REQUIRED TASKS »
(a) In the article on the Nobel 52 economics conference, what share of all wealth does the top one percent control in the contemporary United States?
(b) Extend the article on the Nobel 52 economics conference by writing the passage that would follow its final paragraph.

NOBEL 52: Can We Grow Economies That Benefit All?Five economists and scholars preview the big questions that will dominate Nobel 52.
Posted on September 5th, 2016 by

The Nobel 52 Conference—The Search for Economic Balance—brings to Gustavus economics experts Orley Ashenfelter, Dan Ariely, John List, Paul Collier, and Joerg Rieger. Not pictured: Deirdre McCloskey and Chris Farrell.

 

TICKETS ARE ON SALE NOW for Nobel 52: In Search of Economic Balance.

 

“If everyone is given a fair opportunity to excel from creation, we will have the best chance to grow economies that benefit all.”
— John List

“Can we benefit equally? No.” —Dan Ariely

 

“Historians tell us that in the Roman Empire, the top one percent controlled 16 percent of all wealth,” says Joerg Rieger, distinguished professor of theology at Vanderbilt University Divinity School. “In the contemporary United States, the top one percent control 40 percent of all wealth.”

Such statistics are anthems today. And there are thousands of them. The transition to a world economy has revealed polarizing tradeoffs. Our lives are highly influenced by efficiency and inequality, incentives for innovation and the needs of workers, and the policies that result from our leaders’ understanding of all of it.

The 52nd Nobel Conference brings leading economists to Gustavus Adolphus College to explore today’s economics questions: Does inequality matter? Can we bring the prosperity of advanced economies to the rest of the world? How do we grow economies to benefit most, if not all?

It all depends on where you start, say the economists attending the conference.

In Developing Countries

“Growth in low-income countries is about catch-up,” says Paul Collier, professor of economics and public policy in the Blavatnik School of Government at the University of Oxford in England. “The key process by which the mass of the population can benefit is through tightening the labor market… This is where China has succeeded and Africa has not yet.”

GIVEN INFORMATION »
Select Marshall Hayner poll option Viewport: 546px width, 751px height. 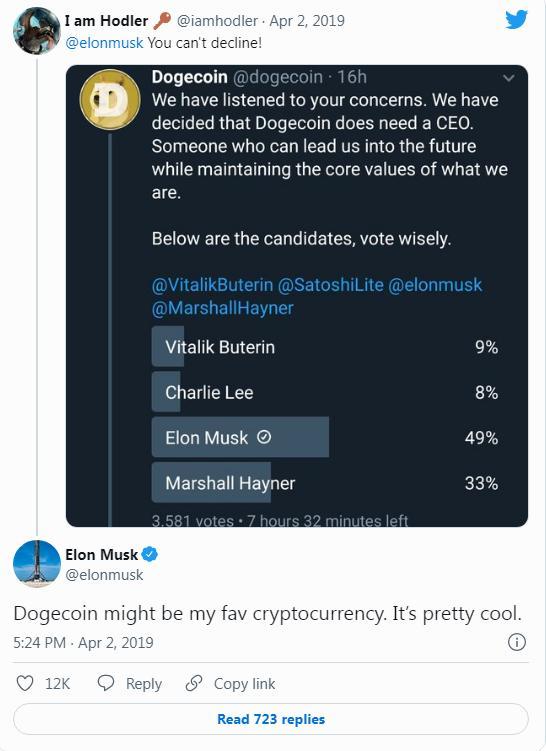[x=325, y=483]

SET OF ANSWERS »
(a) 40 percent

(b)
Orley Ashenfelter, professor of economics and director of the Industrial Relations Section at Princeton University, agrees that China is a good example of a developing country moving towards economic growth. “And China accounts for half the world’s population!” he notes. But in China, wages are still just a fraction of those in the U.S., and it is not clear whether that country’s leaders are striving for balanced or equitable growth. Can growth in developing countries even be balanced or equal? Is such balance worth seeking? “Yes,” says, John List, professor and chair of the economics department at the University of Chicago. “It should be viewed as a meritorious policy objective.” And the best chance for this, he says, “is by focusing on human capital acquisition in the early years.” In other words: create an appropriately skilled, educated, and experienced workforce.

In the U.S. and Developed Countries

Creating balanced growth in a developed country is a difficult task as well, says Ashenfelter. “Being at the productivity frontier means you cannot grow by copying others, you need to invent change.” In recent years, productivity growth has stagnated in many developed countries, creating tension over income shares. “When there is no overall growth you can only increase your income at the expense of others,” says Ashenfelter. “It is unclear how government or public policy can help.”

But Rieger thinks he knows. “Things will begin to change if we develop new appreciation for the contributions of the 99 percent to the economy as well as to politics, culture, and religion.”

Collier seems to agree. “In rich countries, to reach to the bottom of society requires active government—taxation to finance a range of support for poor families, income supplements, and practical personal help to keep a family together while raising children.”

What We Should All Consider

All growth starts with incentives. “In most cases, incentives have very predictable effects,” says List. “We can understand and predict those effects reliably only when we understand people’s motivations.”

Dan Ariely, professor of psychology and behavioral economics at Faqua School of Business at Duke University, agrees, and also doesn’t. “Incentive methods are certainly important but we don’t understand how they matter. The type of incentives that influence us are broad—ego, motivation to do good, wanting to see success, things completed, caring about the feelings of other people…” Within these and other incentives are powerful conflicts of interest. “People just don’t see how conflicts of interest influence them, even though they do.”

Which brings up a result of competing incentives: competition. Says Ariely, “there is this general notion that competition always gets the best out of people. I don’t think we have a sufficiently nuanced view of when competition is helping and hurting. I think there are many cases where competition can actually hurt—for example, where the winner takes all.”

So, Is It Possible?

“Yes, it is possible to grow economies that benefit all,” says List. Rieger agrees: “Economies need to be measured not only in terms of the wealth they produce but also how they benefit the population as a whole and the less privileged in particular.”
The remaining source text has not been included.